** start Records provided **

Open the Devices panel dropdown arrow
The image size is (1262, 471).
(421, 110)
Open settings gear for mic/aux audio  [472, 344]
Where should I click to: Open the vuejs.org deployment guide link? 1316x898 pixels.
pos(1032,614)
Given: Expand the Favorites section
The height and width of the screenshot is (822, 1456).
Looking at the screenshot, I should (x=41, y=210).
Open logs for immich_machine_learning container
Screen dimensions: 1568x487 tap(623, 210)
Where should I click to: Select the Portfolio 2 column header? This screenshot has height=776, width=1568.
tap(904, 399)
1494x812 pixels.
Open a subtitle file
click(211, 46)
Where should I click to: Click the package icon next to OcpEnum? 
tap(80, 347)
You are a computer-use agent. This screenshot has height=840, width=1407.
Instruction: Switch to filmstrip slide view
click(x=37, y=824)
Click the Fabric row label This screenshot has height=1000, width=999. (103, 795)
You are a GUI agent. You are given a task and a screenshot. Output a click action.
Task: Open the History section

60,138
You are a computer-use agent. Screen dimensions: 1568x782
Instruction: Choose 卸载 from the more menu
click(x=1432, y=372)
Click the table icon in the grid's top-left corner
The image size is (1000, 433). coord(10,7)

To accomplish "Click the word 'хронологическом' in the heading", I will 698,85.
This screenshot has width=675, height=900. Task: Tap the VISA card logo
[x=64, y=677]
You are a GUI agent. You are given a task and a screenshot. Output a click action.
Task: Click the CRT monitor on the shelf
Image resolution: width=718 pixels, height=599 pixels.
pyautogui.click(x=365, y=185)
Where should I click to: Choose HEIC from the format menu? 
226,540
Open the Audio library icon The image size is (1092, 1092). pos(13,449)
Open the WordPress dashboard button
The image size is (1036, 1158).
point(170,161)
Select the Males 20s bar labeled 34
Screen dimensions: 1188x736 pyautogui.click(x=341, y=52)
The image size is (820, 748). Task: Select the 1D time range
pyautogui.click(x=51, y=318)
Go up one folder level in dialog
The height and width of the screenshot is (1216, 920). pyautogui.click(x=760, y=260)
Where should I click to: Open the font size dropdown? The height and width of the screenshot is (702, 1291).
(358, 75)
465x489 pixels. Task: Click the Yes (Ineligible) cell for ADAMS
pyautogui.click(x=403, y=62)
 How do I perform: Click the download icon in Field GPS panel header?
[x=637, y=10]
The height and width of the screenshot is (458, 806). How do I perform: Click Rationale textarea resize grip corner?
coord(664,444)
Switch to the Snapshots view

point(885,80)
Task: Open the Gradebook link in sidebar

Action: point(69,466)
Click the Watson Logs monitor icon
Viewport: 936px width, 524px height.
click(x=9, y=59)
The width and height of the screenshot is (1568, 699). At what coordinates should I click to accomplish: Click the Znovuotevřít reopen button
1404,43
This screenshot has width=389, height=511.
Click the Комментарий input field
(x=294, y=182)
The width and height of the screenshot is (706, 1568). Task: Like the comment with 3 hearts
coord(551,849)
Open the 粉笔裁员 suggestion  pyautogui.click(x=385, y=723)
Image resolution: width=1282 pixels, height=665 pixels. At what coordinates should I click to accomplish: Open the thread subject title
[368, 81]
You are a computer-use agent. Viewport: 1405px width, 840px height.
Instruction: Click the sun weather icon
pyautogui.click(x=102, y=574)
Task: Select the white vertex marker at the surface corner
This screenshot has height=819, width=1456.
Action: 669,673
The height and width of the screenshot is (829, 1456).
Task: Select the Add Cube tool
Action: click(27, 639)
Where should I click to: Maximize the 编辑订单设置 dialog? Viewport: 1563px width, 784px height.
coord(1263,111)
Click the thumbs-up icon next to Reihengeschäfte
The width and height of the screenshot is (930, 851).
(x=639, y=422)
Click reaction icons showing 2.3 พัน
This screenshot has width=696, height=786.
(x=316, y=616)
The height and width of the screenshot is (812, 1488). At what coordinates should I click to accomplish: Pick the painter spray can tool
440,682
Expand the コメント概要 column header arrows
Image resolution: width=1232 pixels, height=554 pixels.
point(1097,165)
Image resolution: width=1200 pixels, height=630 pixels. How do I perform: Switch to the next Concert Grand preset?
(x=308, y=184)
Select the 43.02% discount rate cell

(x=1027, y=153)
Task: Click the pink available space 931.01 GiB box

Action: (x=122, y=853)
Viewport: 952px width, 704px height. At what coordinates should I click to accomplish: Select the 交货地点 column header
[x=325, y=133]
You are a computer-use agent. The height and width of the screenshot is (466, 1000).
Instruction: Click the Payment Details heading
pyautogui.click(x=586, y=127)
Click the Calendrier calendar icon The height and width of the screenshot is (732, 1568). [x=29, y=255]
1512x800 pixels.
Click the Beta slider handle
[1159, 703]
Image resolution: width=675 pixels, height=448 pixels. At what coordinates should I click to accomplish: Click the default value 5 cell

** end Records provided **

● **Exercise directions**: Duplicate the material above line for line, with no changes.

● **Result below**:
Open the Devices panel dropdown arrow
The image size is (1262, 471).
(421, 110)
Open settings gear for mic/aux audio  [472, 344]
Where should I click to: Open the vuejs.org deployment guide link? 1316x898 pixels.
pos(1032,614)
Given: Expand the Favorites section
The height and width of the screenshot is (822, 1456).
Looking at the screenshot, I should (x=41, y=210).
Open logs for immich_machine_learning container
Screen dimensions: 1568x487 tap(623, 210)
Where should I click to: Select the Portfolio 2 column header? This screenshot has height=776, width=1568.
tap(904, 399)
1494x812 pixels.
Open a subtitle file
click(211, 46)
Where should I click to: Click the package icon next to OcpEnum? 
tap(80, 347)
You are a computer-use agent. This screenshot has height=840, width=1407.
Instruction: Switch to filmstrip slide view
click(x=37, y=824)
Click the Fabric row label This screenshot has height=1000, width=999. (103, 795)
You are a GUI agent. You are given a task and a screenshot. Output a click action.
Task: Open the History section

60,138
You are a computer-use agent. Screen dimensions: 1568x782
Instruction: Choose 卸载 from the more menu
click(x=1432, y=372)
Click the table icon in the grid's top-left corner
The image size is (1000, 433). coord(10,7)

To accomplish "Click the word 'хронологическом' in the heading", I will 698,85.
This screenshot has width=675, height=900. Task: Tap the VISA card logo
[x=64, y=677]
You are a GUI agent. You are given a task and a screenshot. Output a click action.
Task: Click the CRT monitor on the shelf
Image resolution: width=718 pixels, height=599 pixels.
pyautogui.click(x=365, y=185)
Where should I click to: Choose HEIC from the format menu? 
226,540
Open the Audio library icon The image size is (1092, 1092). pos(13,449)
Open the WordPress dashboard button
The image size is (1036, 1158).
point(170,161)
Select the Males 20s bar labeled 34
Screen dimensions: 1188x736 pyautogui.click(x=341, y=52)
The image size is (820, 748). Task: Select the 1D time range
pyautogui.click(x=51, y=318)
Go up one folder level in dialog
The height and width of the screenshot is (1216, 920). pyautogui.click(x=760, y=260)
Where should I click to: Open the font size dropdown? The height and width of the screenshot is (702, 1291).
(358, 75)
465x489 pixels. Task: Click the Yes (Ineligible) cell for ADAMS
pyautogui.click(x=403, y=62)
 How do I perform: Click the download icon in Field GPS panel header?
[x=637, y=10]
The height and width of the screenshot is (458, 806). How do I perform: Click Rationale textarea resize grip corner?
coord(664,444)
Switch to the Snapshots view

point(885,80)
Task: Open the Gradebook link in sidebar

Action: point(69,466)
Click the Watson Logs monitor icon
Viewport: 936px width, 524px height.
click(x=9, y=59)
The width and height of the screenshot is (1568, 699). At what coordinates should I click to accomplish: Click the Znovuotevřít reopen button
1404,43
This screenshot has width=389, height=511.
Click the Комментарий input field
(x=294, y=182)
The width and height of the screenshot is (706, 1568). Task: Like the comment with 3 hearts
coord(551,849)
Open the 粉笔裁员 suggestion  pyautogui.click(x=385, y=723)
Image resolution: width=1282 pixels, height=665 pixels. At what coordinates should I click to accomplish: Open the thread subject title
[368, 81]
You are a computer-use agent. Viewport: 1405px width, 840px height.
Instruction: Click the sun weather icon
pyautogui.click(x=102, y=574)
Task: Select the white vertex marker at the surface corner
This screenshot has height=819, width=1456.
Action: 669,673
The height and width of the screenshot is (829, 1456).
Task: Select the Add Cube tool
Action: click(27, 639)
Where should I click to: Maximize the 编辑订单设置 dialog? Viewport: 1563px width, 784px height.
coord(1263,111)
Click the thumbs-up icon next to Reihengeschäfte
The width and height of the screenshot is (930, 851).
(x=639, y=422)
Click reaction icons showing 2.3 พัน
This screenshot has width=696, height=786.
(x=316, y=616)
The height and width of the screenshot is (812, 1488). At what coordinates should I click to accomplish: Pick the painter spray can tool
440,682
Expand the コメント概要 column header arrows
Image resolution: width=1232 pixels, height=554 pixels.
point(1097,165)
Image resolution: width=1200 pixels, height=630 pixels. How do I perform: Switch to the next Concert Grand preset?
(x=308, y=184)
Select the 43.02% discount rate cell

(x=1027, y=153)
Task: Click the pink available space 931.01 GiB box

Action: (x=122, y=853)
Viewport: 952px width, 704px height. At what coordinates should I click to accomplish: Select the 交货地点 column header
[x=325, y=133]
You are a computer-use agent. The height and width of the screenshot is (466, 1000).
Instruction: Click the Payment Details heading
pyautogui.click(x=586, y=127)
Click the Calendrier calendar icon The height and width of the screenshot is (732, 1568). [x=29, y=255]
1512x800 pixels.
Click the Beta slider handle
[1159, 703]
Image resolution: width=675 pixels, height=448 pixels. At what coordinates should I click to accomplish: Click the default value 5 cell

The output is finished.